Taxes of the amounts received for the return of sums due to floor clauses
The Royal Decree-Law modifies Law 35/2006, on the Income Tax of Natural Persons, introducing, with effect from its entry into force and previous non-prescribed tax years, and regulating the taxes of the amounts received for the return of the sums due to floor clauses in the following terms:
1. The amounts returned will not be included into the tax base.
The following amounts will not be included in the income tax base of income of natural persons:
- the amounts returned derived from the agreements concluded with the financial entity (whether in cash or any other way of compensation) for interest paid in excess by application of the floor clause.
- Any compensatory interests that, in its case, paid by the financial entity.
In relation to compensatory interests, it should be noted that the provisions of the Spanish Royal Decree-Law differ from what the General Directorate of Taxes had indicated so far. It was understood that compensatory interests should be integrated into the taxable base of the savings of the tax year in which they were perceived. Bearing in mind that the forty-fifth additional Provision also applies to the fiscal years that had not yet prescribed at the time of the entry into force of the Royal Decree-law, it could happen that said late payment interests had been declared in accordance with the criteria of the General Directorate of Taxes, in which case, we understand that it would be possible to rectify these self-assessments with refund of undue income, if applicable.
2. Regularization of the deduction for investment in habitual housing.
If the amounts returned had been part of the base of the deduction for investment in habitual housing (or of deductions established by the Autonomous Community) of previous years, you will not have the right any more to deduce them, so it will be necessary to regularise the situation.

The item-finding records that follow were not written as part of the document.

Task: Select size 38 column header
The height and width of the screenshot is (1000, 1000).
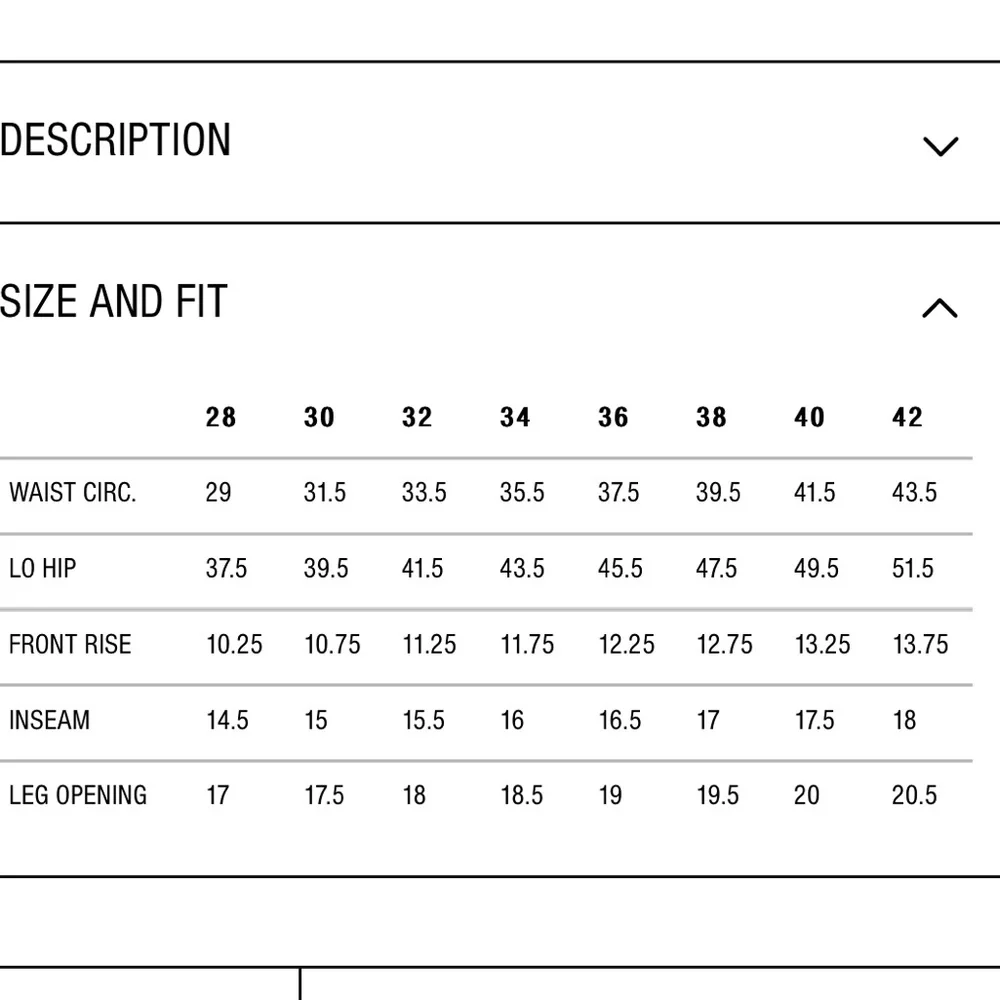Action: point(711,418)
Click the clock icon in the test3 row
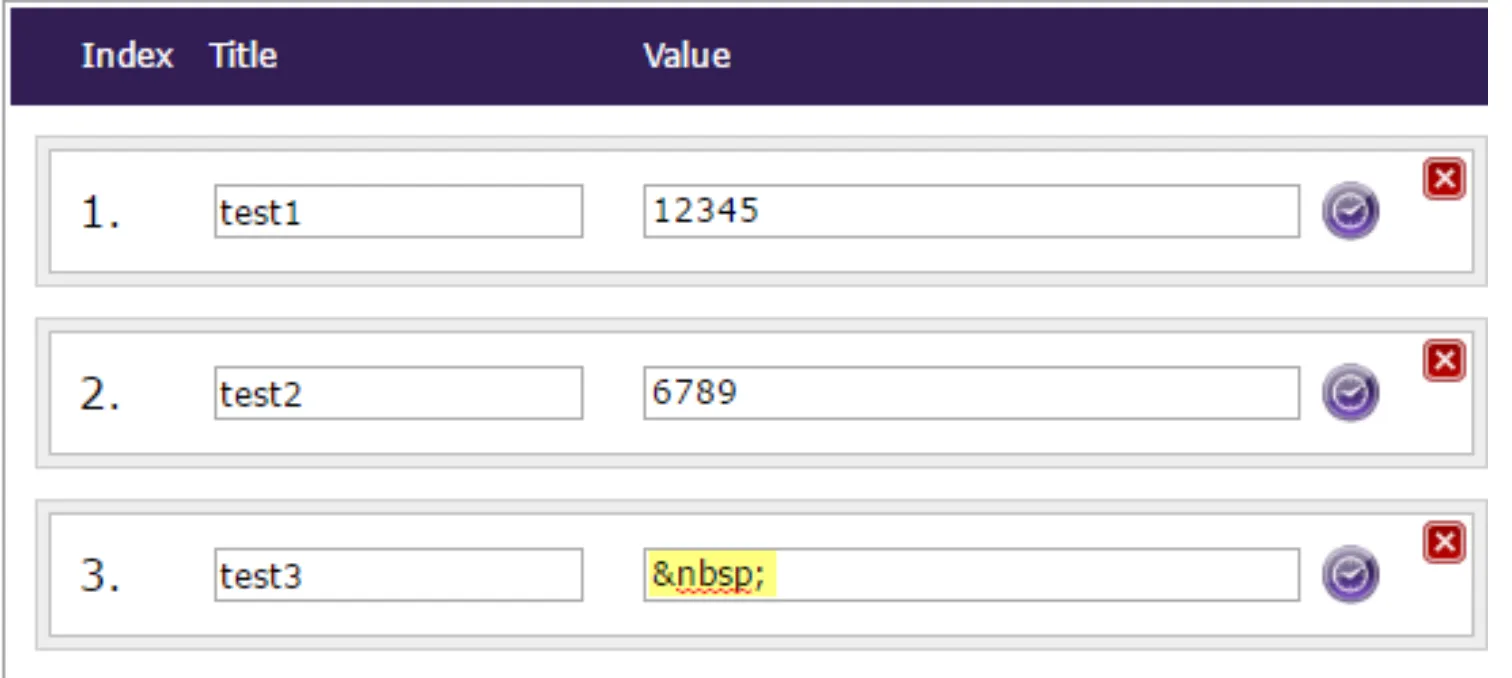The width and height of the screenshot is (1512, 678). [1350, 574]
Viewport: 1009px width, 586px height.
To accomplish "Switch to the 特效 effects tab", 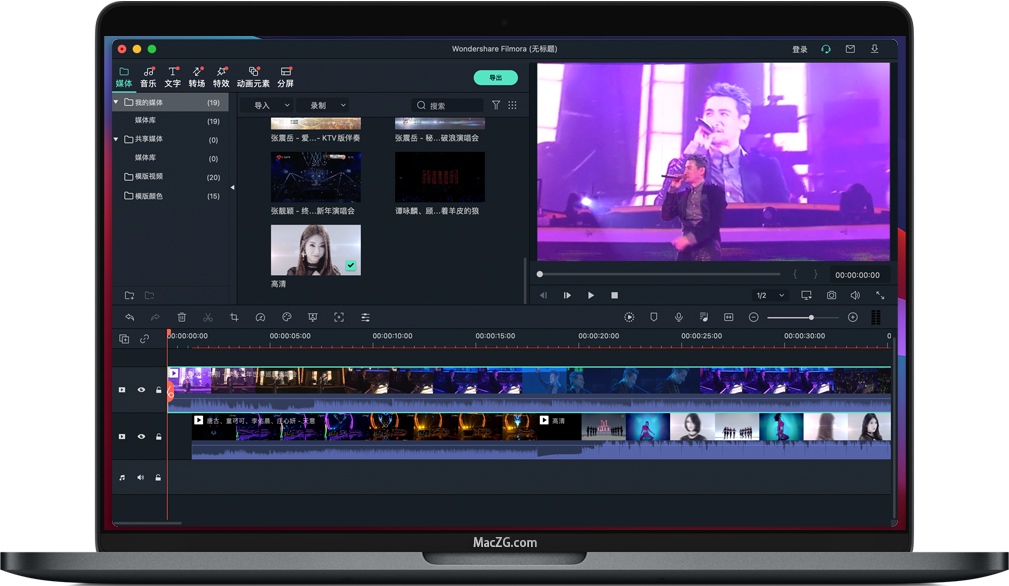I will 221,77.
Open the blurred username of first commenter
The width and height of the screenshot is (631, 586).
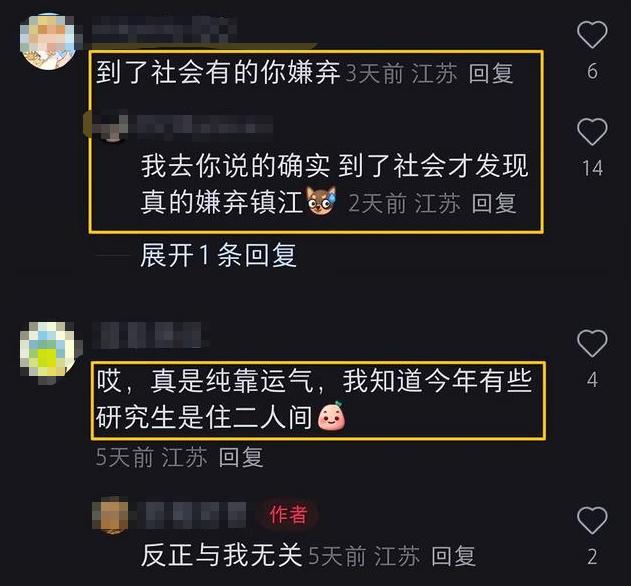pos(164,30)
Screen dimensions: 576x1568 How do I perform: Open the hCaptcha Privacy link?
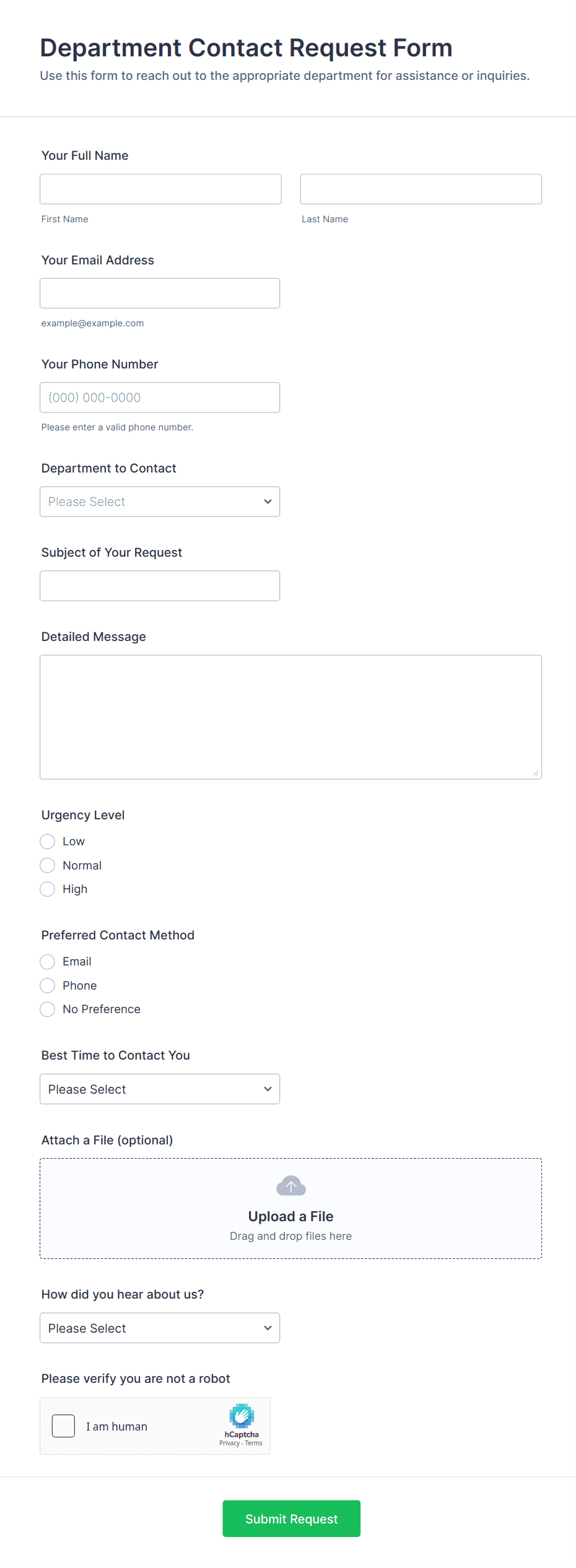coord(229,1443)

Said regularization shall be carried out by adding to the state and regional net tax quota, accrued in the year in which the agreement with the financial entity had been entered into, exclusively the amounts unduly deducted in the years regarding which the Administration’s right to determine the tax debt has not prescribed according to the terms provided by article 59 of the Regulation on the Income Tax of Natural Persons.
However, it is not necessary to regularize the amounts that are directly allocated by the financial institution to reduce the principal of the loan.
3.- If the amounts returned were considered deductible expenses.
If the amounts returned had been considered as deductible expenses in previous years regarding which the Administration’s right to determine the tax debt has not prescribed, such consideration shall be lost and it is appropriate to regulate this situation, in this case, by submitting the corresponding complementary self-assessments regarding these fiscal years. The complementary self-assessments must be submitted within the period between the date of the agreement and the end of the next period of submission of self-assessment and does not entail the application of a penalty, or late payment interests, or any surcharge.
4. Return of amounts paid in a fiscal year of which the deadline for submission of self-assessment has not finished.
If the amounts returned were paid by the taxpayer in fiscal years whose period of submitting the self-assessments has not finished prior to the agreement to return them that was signed with the financial entity, then they may not be part of the deduction base for investment in housing habitual.
Similarly, they cannot be considered as a deductible expense for the calculation of the net return on real estate capital or activity.
5. Returns resulting from enforcement of judgments or arbitral awards
The previous tax regime will also be applicable to returns derived from the execution of judicial sentences or arbitral awards.